As a fellow Dreamcast owner, I would say the consoles were ahead of their time and fun to play but never really took off like the Playstation and Xbox :/

- Redeye -


----------



## 976786 (Sep 22, 2012)

*Re: Dreamcast display problems*

Well I liked the Dreamcast but I mostly got it for Shenmue to be honest. Then I let it be in the box finding some time to sell it off. 

If it is the console then well. Might sell it as defective then. A local repairman I talked to wanted to charge roughly 51 USD for just looking at the console. I wouldn't want to know what it would be if it needs repairing. That might pass the value of the console itself. 

I am thinking of getting a RGB cord (11-12 USD incl shipping) as I got a tip from a US forum as well as from a thread I found just now that the SCART might be faulty. 

The input looks all fine. I don't remember if I ever did get anything else than a SCART cord.


I did try two TV:s however, though they are both new (LED/LCD-tvs) and from another thread I found someone claims that the TV can be an issue if too new, but I am not sure.


----------



## 976786 (Sep 22, 2012)

*Re: Dreamcast display problems*

Seems I kind of solved the problem. An older TV (non-flat screen) gave me a perfectly clear color picture. However two different LCD/LED-tv made it a black ghost picture. I don't really know why this happens. Without result tried to find any way of altering the source from the scart but I am quite sure the scart input is not faulty since it looks the same on two different TVs and other stuff like VCR, DVD works fine.


----------



## Redeye3323 (Sep 20, 2009)

nejmeg said:


> Seems I kind of solved the problem. An older TV (non-flat screen) gave me a perfectly clear color picture. However two different LCD/LED-tv made it a black ghost picture. I don't really know why this happens. Without result tried to find any way of altering the source from the scart but I am quite sure the scart input is not faulty since it looks the same on two different TVs and other stuff like VCR, DVD works fine.

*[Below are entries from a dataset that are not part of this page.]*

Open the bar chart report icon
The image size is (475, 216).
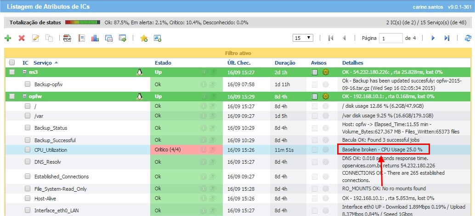[95, 38]
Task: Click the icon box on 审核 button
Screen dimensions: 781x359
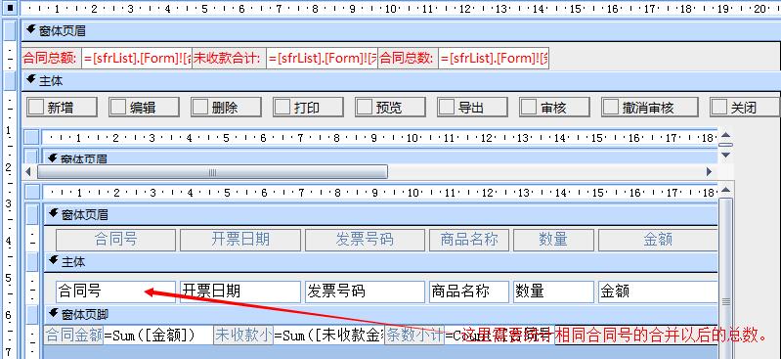Action: pos(529,107)
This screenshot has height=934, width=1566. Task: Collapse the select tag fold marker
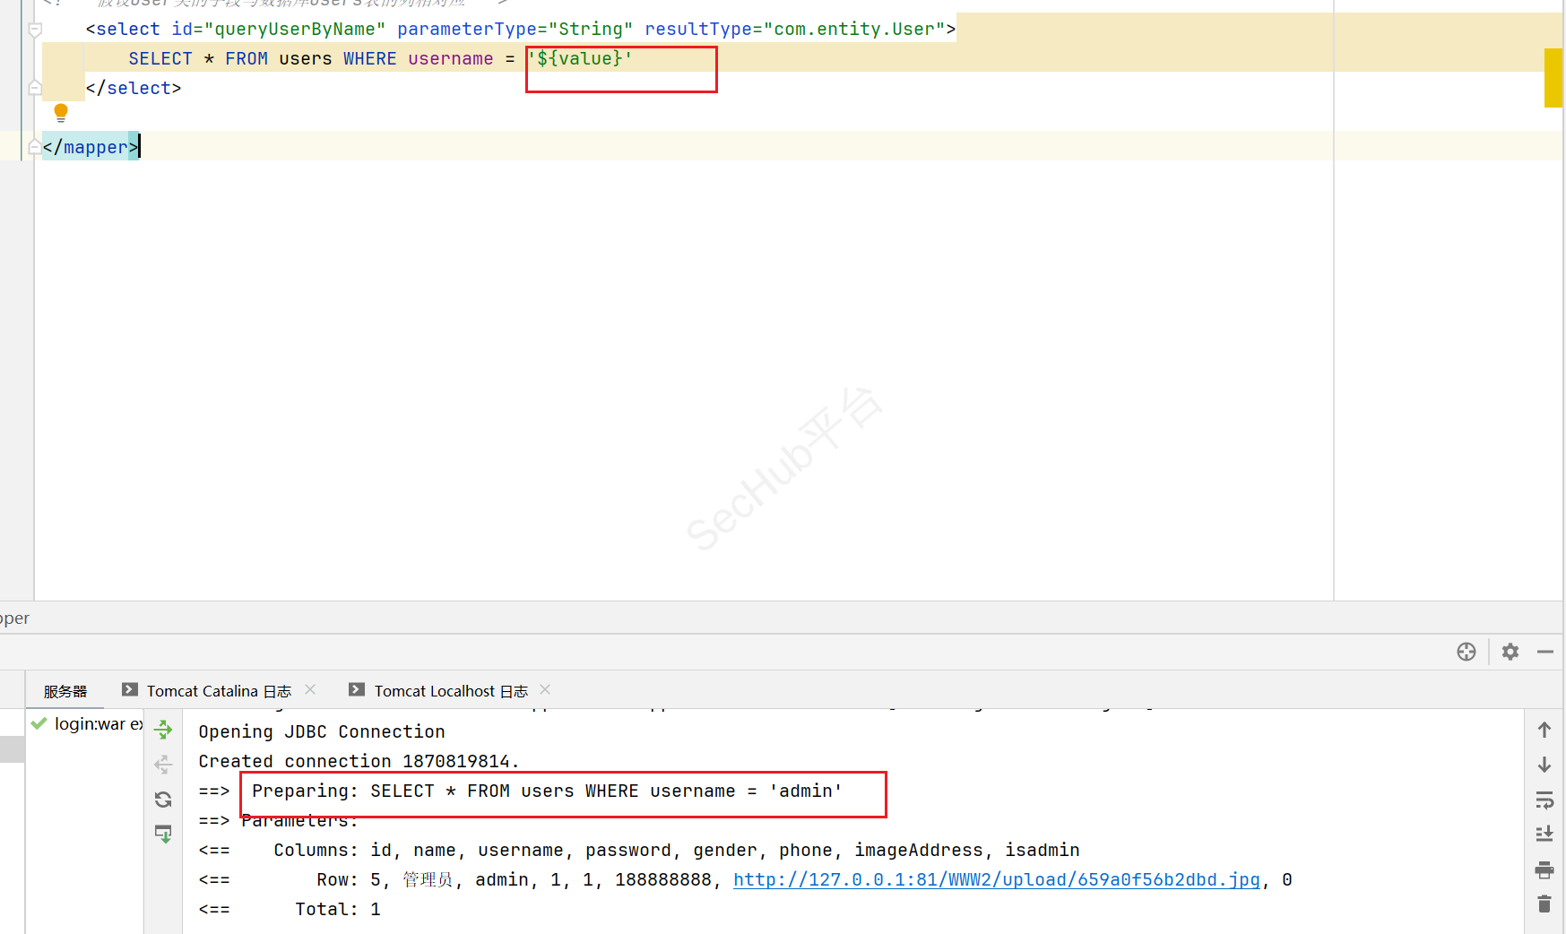[x=35, y=30]
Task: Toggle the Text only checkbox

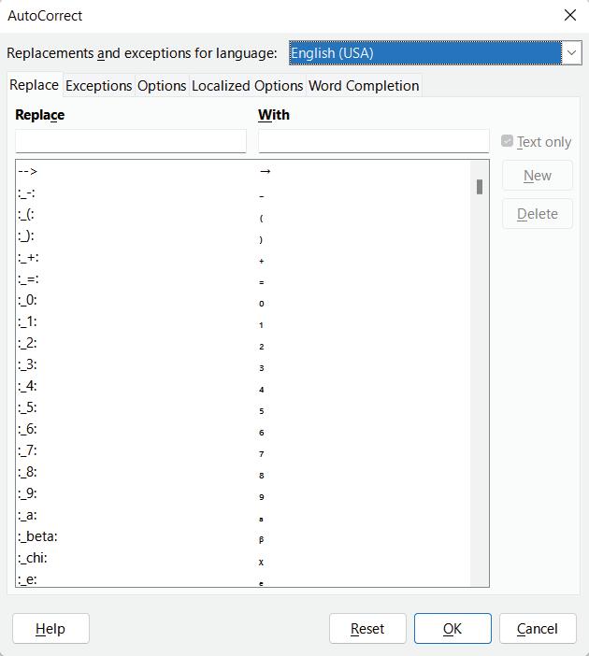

Sounds like it might be an issue with TV technology of the future.

There may be a setting which you can change on the TVs to fix it, but it would be guesswork / trail & error seeing as I've never encountered or even heard of this issue.

I do remember playing my Dreamcast just fine on a LCD TV many years ago, but that was on an LCD which 7+ years old so a newer technology may be the cause


----------